[[ Source records open ]]
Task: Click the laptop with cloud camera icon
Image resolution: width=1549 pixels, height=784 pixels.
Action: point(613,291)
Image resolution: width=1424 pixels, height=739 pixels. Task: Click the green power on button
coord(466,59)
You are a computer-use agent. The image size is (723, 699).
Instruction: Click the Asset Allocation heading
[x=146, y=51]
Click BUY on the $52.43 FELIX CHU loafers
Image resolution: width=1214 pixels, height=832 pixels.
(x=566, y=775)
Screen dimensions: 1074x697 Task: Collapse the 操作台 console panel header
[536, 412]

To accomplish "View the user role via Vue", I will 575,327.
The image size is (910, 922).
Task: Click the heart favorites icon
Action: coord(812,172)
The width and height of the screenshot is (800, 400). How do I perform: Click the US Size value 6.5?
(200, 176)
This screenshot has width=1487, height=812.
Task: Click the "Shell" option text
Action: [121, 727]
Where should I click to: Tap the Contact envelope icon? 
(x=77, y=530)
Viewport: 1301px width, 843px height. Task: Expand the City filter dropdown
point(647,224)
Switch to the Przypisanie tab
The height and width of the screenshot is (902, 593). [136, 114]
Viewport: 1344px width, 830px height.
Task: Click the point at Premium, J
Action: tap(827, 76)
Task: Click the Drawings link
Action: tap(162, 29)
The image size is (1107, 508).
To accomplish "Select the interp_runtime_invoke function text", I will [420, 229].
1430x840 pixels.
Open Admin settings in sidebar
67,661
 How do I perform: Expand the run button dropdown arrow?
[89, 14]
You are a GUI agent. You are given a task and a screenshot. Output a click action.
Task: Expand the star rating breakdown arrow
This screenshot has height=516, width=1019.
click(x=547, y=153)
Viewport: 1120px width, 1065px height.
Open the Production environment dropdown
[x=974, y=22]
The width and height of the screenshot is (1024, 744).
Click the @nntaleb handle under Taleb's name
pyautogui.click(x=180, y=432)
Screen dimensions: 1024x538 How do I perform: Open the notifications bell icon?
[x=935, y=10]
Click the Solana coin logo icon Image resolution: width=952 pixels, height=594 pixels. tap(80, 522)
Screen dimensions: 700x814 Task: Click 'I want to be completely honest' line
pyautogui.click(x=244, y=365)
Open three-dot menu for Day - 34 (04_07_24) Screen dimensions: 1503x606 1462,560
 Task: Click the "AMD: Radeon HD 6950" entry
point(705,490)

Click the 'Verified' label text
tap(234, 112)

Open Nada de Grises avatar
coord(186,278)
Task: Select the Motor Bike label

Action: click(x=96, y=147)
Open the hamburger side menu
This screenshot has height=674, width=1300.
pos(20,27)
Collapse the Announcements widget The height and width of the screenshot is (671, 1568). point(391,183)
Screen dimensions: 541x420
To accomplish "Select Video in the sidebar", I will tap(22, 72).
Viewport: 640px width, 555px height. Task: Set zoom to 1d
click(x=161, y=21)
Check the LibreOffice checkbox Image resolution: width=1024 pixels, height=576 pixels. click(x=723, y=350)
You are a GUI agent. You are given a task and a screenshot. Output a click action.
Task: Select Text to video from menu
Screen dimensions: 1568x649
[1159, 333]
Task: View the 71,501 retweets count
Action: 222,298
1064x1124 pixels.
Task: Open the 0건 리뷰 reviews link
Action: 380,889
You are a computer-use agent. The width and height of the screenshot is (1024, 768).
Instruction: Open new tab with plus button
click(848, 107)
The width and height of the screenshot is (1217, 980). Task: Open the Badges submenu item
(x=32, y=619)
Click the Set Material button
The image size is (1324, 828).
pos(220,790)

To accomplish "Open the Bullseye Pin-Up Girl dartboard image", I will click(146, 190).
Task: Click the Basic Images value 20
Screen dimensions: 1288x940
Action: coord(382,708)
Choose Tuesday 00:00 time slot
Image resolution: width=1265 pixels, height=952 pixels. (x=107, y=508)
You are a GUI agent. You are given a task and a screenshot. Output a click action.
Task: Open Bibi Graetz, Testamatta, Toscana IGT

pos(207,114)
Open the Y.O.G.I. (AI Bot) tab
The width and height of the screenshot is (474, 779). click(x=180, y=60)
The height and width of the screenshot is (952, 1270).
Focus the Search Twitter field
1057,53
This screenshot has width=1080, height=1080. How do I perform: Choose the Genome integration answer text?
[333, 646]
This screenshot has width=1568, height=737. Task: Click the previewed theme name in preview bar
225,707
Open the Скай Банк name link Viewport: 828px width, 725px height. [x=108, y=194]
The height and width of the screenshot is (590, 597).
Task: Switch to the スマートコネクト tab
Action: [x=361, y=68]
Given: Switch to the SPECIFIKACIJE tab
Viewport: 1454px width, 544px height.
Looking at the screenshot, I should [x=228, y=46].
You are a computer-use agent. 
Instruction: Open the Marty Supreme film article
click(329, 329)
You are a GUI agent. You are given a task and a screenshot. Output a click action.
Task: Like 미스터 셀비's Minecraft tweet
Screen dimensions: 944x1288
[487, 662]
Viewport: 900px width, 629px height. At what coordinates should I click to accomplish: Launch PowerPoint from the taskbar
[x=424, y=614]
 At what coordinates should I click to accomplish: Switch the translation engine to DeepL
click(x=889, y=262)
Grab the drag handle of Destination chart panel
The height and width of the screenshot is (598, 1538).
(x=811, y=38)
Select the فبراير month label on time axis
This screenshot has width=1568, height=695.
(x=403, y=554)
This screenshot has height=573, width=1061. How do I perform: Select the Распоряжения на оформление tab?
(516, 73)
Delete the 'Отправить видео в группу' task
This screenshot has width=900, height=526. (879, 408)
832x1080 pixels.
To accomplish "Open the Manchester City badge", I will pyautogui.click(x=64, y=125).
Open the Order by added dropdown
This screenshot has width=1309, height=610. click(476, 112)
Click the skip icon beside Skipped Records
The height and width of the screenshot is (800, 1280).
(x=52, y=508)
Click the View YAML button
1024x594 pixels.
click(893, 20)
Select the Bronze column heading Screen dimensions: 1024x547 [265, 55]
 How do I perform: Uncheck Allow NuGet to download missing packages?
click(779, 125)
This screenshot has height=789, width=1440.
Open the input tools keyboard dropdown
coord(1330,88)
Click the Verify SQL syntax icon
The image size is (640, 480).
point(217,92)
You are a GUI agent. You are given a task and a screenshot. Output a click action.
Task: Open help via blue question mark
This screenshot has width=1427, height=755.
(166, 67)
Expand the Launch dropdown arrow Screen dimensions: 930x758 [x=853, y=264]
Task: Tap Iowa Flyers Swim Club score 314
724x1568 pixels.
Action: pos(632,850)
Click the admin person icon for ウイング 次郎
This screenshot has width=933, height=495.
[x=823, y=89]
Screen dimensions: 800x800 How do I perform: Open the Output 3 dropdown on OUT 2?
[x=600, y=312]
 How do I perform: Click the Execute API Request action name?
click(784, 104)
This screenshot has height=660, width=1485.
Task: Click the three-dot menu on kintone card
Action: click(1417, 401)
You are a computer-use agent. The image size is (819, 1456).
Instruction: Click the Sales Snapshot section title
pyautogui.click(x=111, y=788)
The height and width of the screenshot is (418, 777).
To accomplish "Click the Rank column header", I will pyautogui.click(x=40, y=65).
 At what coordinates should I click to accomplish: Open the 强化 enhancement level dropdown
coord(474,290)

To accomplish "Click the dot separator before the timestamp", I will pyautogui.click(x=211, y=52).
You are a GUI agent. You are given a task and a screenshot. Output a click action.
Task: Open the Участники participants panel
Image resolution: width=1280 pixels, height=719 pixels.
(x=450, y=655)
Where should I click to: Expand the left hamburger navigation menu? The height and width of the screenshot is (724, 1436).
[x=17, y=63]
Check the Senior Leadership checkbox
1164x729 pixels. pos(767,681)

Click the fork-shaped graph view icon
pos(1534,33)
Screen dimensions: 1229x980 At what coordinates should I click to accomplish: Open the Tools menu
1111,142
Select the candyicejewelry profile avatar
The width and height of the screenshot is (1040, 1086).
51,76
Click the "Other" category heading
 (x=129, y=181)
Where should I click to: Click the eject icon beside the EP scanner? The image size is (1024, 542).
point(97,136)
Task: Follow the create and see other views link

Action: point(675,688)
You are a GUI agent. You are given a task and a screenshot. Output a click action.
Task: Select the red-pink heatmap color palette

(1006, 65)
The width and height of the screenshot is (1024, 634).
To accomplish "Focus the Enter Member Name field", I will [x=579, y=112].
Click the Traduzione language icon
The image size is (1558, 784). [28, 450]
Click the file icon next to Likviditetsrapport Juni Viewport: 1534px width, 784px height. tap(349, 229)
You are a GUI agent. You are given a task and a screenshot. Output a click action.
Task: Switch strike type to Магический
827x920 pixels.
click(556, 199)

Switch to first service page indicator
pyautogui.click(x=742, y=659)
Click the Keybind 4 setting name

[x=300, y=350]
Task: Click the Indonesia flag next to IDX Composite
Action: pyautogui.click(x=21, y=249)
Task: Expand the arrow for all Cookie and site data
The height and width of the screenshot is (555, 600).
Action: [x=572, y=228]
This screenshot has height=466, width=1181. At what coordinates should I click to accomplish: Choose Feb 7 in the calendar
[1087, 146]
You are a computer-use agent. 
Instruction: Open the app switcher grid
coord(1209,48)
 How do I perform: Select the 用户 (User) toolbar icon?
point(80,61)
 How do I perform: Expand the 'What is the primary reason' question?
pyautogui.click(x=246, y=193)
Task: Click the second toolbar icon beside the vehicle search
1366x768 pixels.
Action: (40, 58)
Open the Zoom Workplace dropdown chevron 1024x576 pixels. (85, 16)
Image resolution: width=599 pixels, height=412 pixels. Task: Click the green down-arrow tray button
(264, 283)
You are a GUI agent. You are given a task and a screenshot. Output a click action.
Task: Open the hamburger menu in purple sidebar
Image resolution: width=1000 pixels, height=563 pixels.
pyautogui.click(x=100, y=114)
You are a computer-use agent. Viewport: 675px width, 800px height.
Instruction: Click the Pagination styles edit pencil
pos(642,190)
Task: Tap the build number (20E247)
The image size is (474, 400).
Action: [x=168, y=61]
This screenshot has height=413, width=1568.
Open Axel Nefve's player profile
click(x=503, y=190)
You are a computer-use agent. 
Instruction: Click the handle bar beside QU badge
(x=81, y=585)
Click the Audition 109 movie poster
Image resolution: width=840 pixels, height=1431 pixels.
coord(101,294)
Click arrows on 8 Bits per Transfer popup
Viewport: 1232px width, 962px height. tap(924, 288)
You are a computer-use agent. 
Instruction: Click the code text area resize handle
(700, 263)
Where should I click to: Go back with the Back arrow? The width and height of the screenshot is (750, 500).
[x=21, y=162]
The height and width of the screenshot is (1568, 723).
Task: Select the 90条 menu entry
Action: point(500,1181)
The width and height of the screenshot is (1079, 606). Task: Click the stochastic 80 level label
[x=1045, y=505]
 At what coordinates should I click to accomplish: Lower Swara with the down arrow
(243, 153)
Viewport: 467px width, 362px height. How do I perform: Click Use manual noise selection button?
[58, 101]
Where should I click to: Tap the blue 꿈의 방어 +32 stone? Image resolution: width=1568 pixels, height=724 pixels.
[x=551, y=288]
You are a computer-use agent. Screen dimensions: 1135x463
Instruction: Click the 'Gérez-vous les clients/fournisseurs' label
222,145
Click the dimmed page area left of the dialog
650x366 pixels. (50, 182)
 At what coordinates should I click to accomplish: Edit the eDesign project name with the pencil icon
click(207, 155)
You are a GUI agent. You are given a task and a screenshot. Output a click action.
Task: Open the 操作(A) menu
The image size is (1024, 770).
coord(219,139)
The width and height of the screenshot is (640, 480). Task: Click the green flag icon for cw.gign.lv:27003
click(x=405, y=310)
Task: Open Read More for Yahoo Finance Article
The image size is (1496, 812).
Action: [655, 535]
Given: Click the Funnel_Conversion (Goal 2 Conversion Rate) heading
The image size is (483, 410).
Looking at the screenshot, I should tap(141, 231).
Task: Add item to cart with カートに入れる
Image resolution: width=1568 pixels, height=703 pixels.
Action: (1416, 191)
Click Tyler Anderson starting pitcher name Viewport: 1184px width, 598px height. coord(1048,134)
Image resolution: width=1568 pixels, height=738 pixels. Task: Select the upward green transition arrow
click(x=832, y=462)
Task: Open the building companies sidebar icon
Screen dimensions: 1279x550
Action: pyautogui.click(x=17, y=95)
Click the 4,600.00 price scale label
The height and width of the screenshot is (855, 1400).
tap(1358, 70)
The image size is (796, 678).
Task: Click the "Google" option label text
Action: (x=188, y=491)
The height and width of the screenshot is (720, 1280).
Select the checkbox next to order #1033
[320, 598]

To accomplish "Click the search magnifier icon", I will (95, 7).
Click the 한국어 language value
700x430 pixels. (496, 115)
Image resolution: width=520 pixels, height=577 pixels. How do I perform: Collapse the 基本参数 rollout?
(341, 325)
[[ Source records closed ]]
■ Task prompt: Starting at the line above that holds "832x1080 pixels." and ending at the line that holds "This screenshot has height=789, width=1440.", transcribe each line exactly and include no other lines.

■ Answer below:
832x1080 pixels.
To accomplish "Open the Manchester City badge", I will pyautogui.click(x=64, y=125).
Open the Order by added dropdown
This screenshot has width=1309, height=610. click(476, 112)
Click the skip icon beside Skipped Records
The height and width of the screenshot is (800, 1280).
(x=52, y=508)
Click the View YAML button
1024x594 pixels.
click(893, 20)
Select the Bronze column heading Screen dimensions: 1024x547 [265, 55]
 How do I perform: Uncheck Allow NuGet to download missing packages?
click(779, 125)
This screenshot has height=789, width=1440.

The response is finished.